Scheme Z Connection:

Tunnel consultant to the Bridge Design Review Committee

Comments:

As the consultant to the Bridge Design Review Committee on the question of the feasibility and cost of a tunnel, I would like to correct misunderstandings about the tunnel option for the crossing.

Tunnels, to carry all or some of the roadways across the Charles River, are technically feasible and pose none of the environmental hazards suggested by Hughes.

Borings from the river bottom showed that the soil contained a normal level of pollution -- it is not a severely toxic mess.

The soil would not present any special problems for disposal or to aquatic life during construction. The material excavated in building a tunnel could have been disposed of as are other excavated material from the Central Artery (they have different disposal/treatment procedures depending on the level of contamination).
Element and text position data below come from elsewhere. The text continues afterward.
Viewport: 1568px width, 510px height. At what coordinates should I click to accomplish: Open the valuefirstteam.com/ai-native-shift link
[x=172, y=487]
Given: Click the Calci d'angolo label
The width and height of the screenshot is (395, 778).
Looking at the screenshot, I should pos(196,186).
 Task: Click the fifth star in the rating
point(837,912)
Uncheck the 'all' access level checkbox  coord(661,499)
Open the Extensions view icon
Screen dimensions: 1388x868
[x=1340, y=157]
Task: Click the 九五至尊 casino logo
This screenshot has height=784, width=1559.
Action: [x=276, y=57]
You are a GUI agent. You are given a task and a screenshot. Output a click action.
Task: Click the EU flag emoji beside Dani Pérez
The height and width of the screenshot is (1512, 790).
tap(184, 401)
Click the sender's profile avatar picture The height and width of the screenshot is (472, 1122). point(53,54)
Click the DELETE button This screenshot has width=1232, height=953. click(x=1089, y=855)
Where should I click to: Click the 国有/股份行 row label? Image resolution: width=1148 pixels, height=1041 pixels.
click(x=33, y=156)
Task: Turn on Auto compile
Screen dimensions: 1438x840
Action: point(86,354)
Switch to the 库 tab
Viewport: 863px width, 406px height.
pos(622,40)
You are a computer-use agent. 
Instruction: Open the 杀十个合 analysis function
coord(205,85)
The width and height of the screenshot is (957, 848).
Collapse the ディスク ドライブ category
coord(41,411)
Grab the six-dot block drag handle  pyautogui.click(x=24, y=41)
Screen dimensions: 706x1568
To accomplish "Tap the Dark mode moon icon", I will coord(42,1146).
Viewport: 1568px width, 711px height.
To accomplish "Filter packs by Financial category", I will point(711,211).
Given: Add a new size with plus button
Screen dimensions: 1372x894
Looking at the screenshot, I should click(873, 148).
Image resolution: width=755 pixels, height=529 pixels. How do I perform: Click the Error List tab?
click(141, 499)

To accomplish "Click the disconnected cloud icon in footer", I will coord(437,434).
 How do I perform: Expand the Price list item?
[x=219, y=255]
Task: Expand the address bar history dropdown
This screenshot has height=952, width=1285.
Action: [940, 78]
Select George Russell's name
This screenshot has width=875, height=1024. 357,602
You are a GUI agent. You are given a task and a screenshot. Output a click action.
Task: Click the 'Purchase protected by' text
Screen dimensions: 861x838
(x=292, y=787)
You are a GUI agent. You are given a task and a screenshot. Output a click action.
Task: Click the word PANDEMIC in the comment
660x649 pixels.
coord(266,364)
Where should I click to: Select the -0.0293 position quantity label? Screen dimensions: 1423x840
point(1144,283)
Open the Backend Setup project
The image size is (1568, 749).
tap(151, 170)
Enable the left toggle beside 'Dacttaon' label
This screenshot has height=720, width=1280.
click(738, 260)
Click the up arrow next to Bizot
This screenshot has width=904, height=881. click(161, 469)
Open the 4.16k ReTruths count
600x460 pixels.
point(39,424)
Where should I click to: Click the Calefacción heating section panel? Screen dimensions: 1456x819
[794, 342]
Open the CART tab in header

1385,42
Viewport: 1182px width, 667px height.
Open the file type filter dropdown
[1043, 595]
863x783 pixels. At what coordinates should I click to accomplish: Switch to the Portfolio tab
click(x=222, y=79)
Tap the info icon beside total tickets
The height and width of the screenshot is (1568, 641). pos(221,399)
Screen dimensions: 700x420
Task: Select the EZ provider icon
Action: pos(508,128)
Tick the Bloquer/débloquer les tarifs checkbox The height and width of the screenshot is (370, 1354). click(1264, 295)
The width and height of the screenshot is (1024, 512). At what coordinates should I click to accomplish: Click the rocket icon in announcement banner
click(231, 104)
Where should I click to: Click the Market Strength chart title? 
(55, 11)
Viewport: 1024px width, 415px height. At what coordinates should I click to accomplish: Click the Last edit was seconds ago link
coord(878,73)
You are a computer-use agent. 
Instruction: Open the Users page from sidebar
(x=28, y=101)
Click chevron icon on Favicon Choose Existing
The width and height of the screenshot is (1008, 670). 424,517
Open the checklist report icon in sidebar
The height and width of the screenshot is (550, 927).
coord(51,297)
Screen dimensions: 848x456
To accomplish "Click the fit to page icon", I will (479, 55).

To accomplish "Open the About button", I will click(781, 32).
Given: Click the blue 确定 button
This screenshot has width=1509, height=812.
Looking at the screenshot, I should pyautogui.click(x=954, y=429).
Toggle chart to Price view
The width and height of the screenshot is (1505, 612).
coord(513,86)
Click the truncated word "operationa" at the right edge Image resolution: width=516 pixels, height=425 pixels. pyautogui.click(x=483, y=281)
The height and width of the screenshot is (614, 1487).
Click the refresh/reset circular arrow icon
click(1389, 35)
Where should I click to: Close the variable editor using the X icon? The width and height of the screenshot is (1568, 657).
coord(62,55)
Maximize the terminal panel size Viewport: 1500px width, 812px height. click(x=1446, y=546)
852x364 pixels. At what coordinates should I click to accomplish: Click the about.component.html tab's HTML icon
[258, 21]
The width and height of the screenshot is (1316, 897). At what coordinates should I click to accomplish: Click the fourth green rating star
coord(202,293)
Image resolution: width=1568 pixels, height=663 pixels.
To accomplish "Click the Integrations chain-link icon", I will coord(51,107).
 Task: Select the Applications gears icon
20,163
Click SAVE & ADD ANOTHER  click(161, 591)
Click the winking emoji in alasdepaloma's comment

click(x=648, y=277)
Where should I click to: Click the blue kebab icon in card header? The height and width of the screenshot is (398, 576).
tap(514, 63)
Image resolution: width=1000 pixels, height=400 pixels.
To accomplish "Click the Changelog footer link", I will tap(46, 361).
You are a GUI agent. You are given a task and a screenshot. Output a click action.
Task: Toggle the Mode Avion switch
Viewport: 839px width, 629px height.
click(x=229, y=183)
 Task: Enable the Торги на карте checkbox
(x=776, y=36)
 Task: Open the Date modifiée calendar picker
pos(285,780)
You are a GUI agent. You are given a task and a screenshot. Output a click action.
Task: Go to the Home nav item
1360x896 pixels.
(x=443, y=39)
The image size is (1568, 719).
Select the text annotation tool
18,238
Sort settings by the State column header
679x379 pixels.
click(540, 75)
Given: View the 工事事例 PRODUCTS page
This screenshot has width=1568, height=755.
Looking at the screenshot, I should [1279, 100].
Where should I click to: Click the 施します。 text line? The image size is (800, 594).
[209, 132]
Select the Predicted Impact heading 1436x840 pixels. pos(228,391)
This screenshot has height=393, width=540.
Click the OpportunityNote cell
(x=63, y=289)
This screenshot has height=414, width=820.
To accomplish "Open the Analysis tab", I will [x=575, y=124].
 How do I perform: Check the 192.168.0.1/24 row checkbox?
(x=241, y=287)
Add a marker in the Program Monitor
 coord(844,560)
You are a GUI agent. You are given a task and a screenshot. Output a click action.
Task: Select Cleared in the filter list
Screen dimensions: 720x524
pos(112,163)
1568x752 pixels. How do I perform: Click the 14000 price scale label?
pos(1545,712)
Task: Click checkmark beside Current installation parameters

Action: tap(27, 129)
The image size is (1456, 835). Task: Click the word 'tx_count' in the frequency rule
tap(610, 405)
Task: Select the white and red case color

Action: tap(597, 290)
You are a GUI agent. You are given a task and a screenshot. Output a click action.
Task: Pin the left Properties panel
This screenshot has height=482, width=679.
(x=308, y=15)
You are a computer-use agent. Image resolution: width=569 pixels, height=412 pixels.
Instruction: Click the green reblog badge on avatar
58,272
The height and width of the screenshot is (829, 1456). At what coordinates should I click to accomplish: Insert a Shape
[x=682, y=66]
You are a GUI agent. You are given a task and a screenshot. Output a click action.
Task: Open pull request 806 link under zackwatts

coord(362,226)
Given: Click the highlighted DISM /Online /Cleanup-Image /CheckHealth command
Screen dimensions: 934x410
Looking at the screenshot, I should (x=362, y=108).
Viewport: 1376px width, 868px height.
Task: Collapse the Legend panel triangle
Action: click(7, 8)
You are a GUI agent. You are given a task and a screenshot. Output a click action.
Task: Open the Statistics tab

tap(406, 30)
While dredging for the tunnel would have stirred up the river bottom, there are methods for constructing tunnels, which minimize soil disturbance and/or can contain the stirred up material.

The BDRC did not consider in detail the variety of tunnel construction options, although many members favored a tunnel.

Tunneling does have potential problems -- such as river constriction during construction -- but these can be accommodated by proper design and construction of the project.

Thus, it is not correct to say that environmental issues disqualified a tunnel as an option for taking the highway across the Charles River, or that a tunnel was unbuildable.

Also, the effect of the Central Artery North (Charlestown) project literally casting boundary conditions in concrete is not mentioned in Hughes article.